All communications between us are held in strict confidence, unless you provide express written permission for us to release information to the appropriate parties.
Information discussed during our session will not be disclosed privately to family members without written permission.
If you participate in couples or family therapy, I will not disclose confidential information about your treatment, unless everyone who has participated in the treatment with you has also provided their written authorization.
There are some exceptions to confidentiality in a therapy setting. Therapists are required to report any instances of suspected child or elder care abuse. I am also required to break confidentiality when there is serious danger of physical violence to yourself or another person. You also waive your right to confidentiality in legal proceedings when you base any part of your case on your psychological state of mind.
DO YOU ACCEPT INSURANCE?
For insurance purposes, I am considered an out-of-network provider and will provide a monthly invoice for you to submit for reimbursement.
It would be best to determine the exact details of your policy ahead of time, including what benefits are available regarding out-of-network providers.
HOW DO I PAY FOR MY SESSIONS?
Acceptable forms of payment include cash, check, or credit card. Payment is expected at the beginning of each session. However, arrangements can be made to accommodate those who would like to pay on a monthly basis. During our initial call, we will discuss our current fee structure before therapy begins.
NO SURPRISES ACT
You have the right to receive a “Good Faith Estimate” explaining how much your medical care will cost.
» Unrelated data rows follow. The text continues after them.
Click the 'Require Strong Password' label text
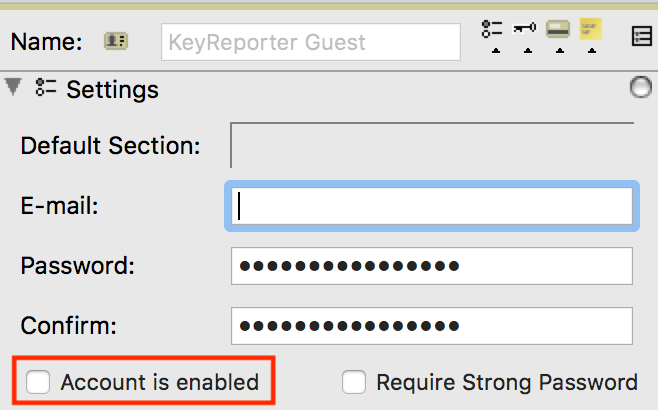This screenshot has width=658, height=410. [x=506, y=382]
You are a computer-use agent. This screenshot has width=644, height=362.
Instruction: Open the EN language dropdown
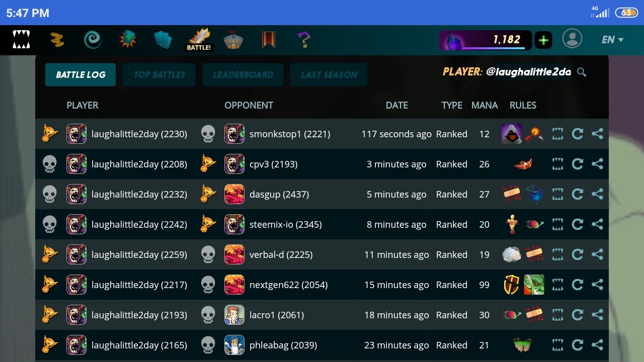[612, 40]
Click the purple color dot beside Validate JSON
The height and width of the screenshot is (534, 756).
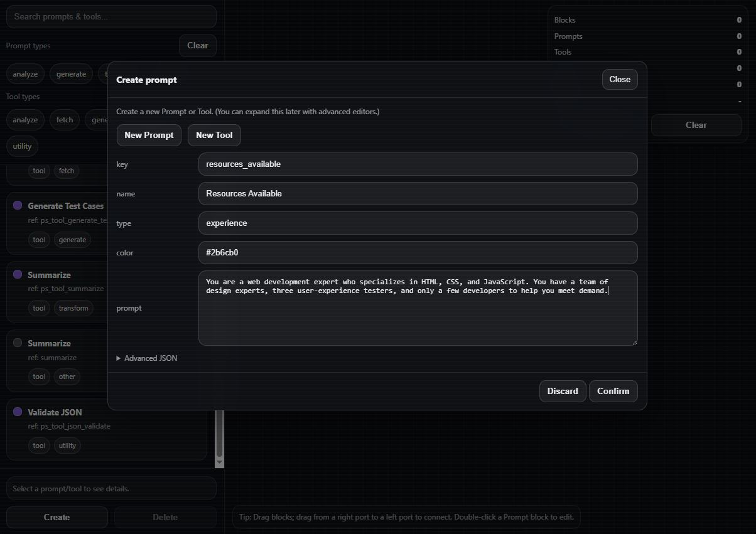[x=16, y=412]
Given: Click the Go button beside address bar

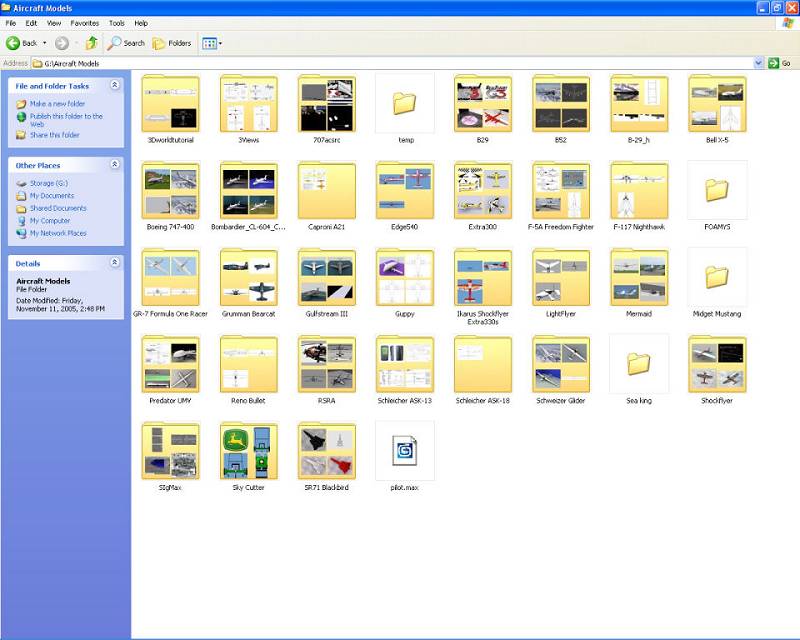Looking at the screenshot, I should tap(779, 63).
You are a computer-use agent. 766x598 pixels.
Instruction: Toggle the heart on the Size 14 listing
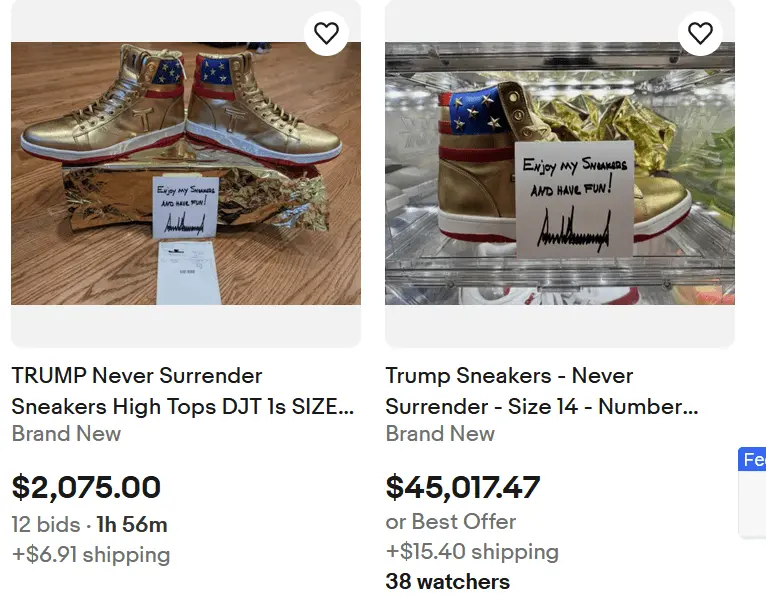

Under the law, health care providers need to give patients who don’t have insurance or who are not using insurance an estimate of the bill for medical items and services.
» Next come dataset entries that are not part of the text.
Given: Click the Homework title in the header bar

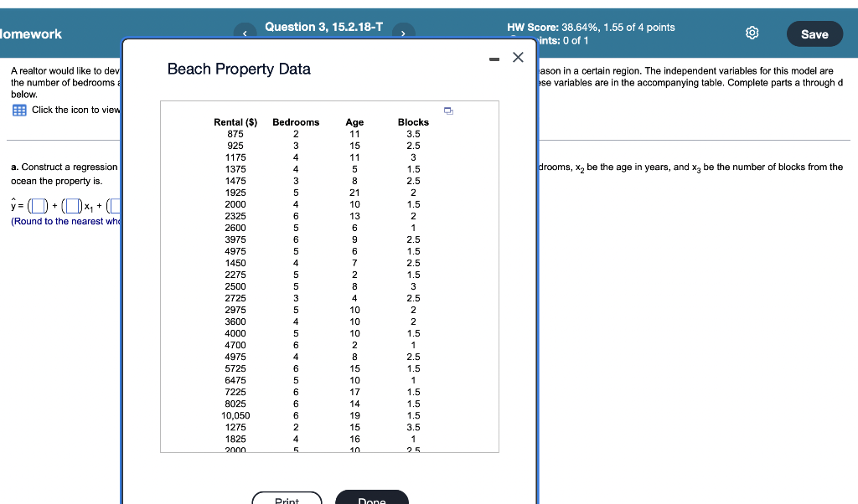Looking at the screenshot, I should point(30,33).
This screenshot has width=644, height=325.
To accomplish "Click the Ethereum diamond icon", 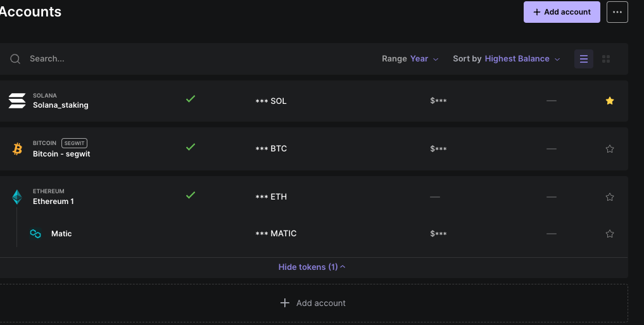I will tap(17, 197).
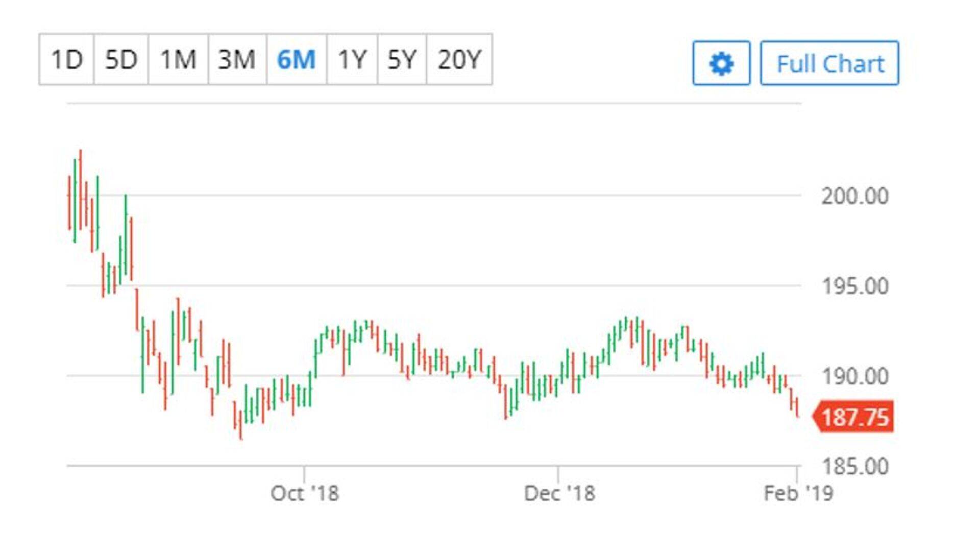Choose the 1M range tab
980x534 pixels.
178,59
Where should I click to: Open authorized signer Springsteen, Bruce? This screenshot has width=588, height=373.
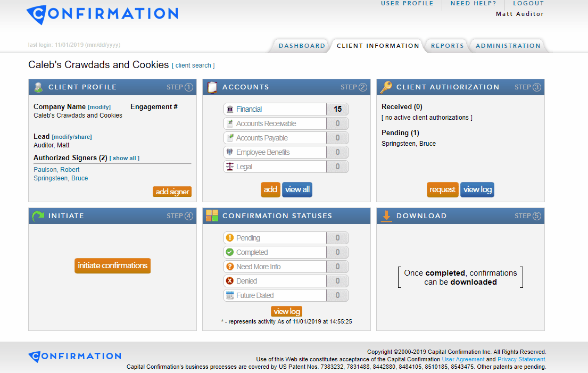tap(61, 178)
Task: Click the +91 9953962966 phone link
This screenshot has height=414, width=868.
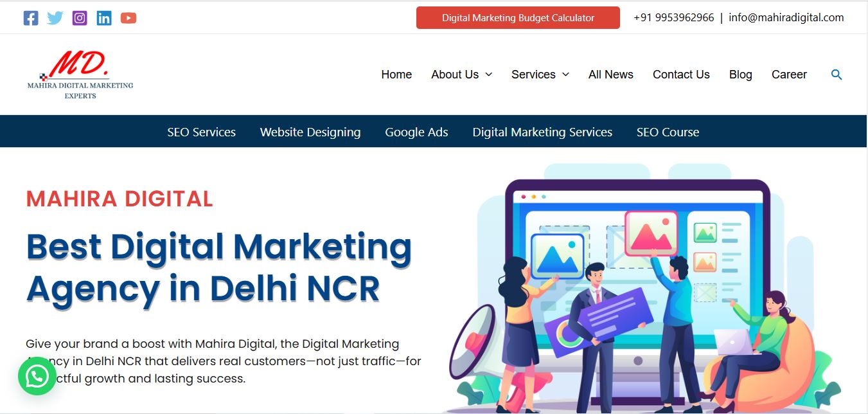Action: pos(674,18)
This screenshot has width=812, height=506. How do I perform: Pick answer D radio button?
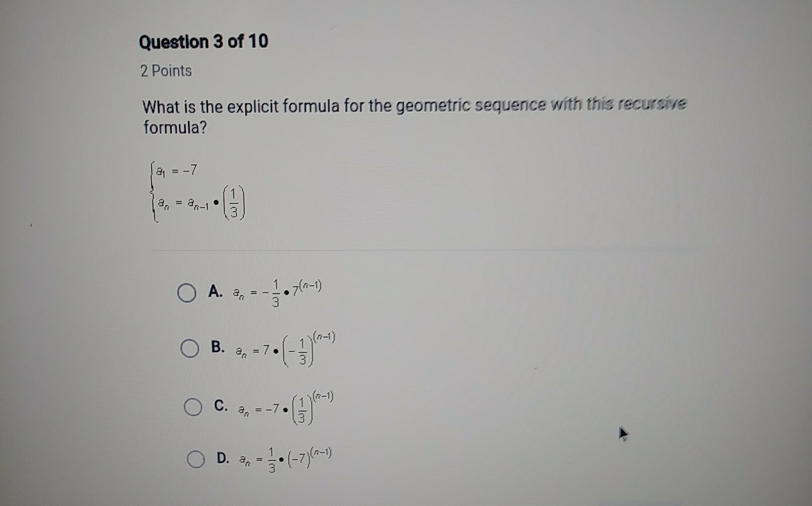coord(196,459)
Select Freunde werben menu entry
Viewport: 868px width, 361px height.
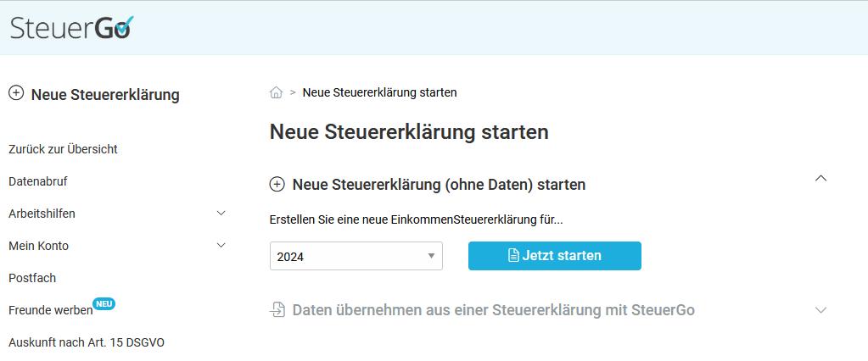pyautogui.click(x=50, y=310)
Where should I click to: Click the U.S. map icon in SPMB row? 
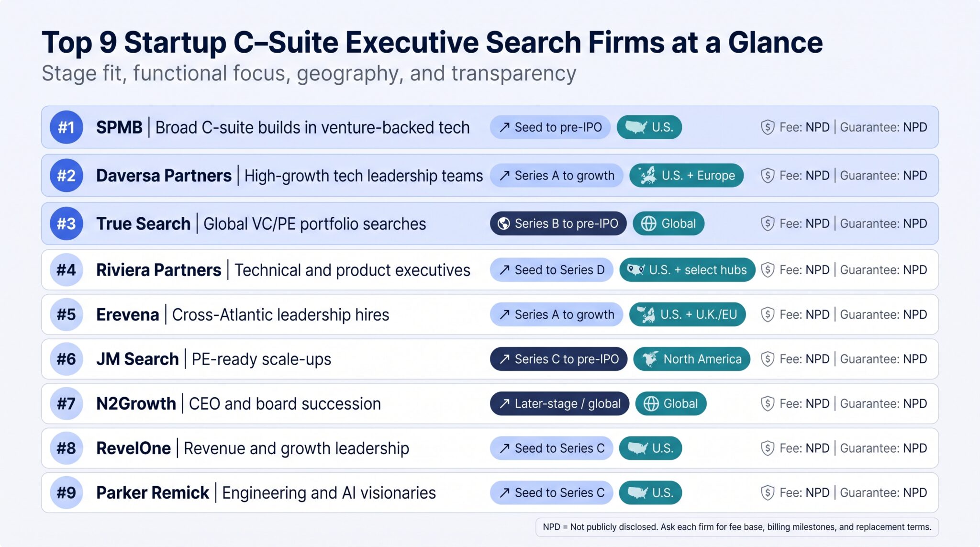(636, 127)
~ You have the right to receive a Good Faith Estimate for the total expected cost of any non-emergency items or services. This includes related costs like medical tests, prescription drugs, equipment, and hospital fees.
~ Make sure your health care provider gives you a Good Faith Estimate in writing at least 1 business day before your medical service or item. You can also ask your health care provider, and any other provider you choose, for a Good Faith Estimate before you schedule an item or service.
~ If you receive a bill that is at least $400 more than your Good Faith Estimate, you can dispute the bill.
~ Make sure to save a copy or picture of your Good Faith Estimate.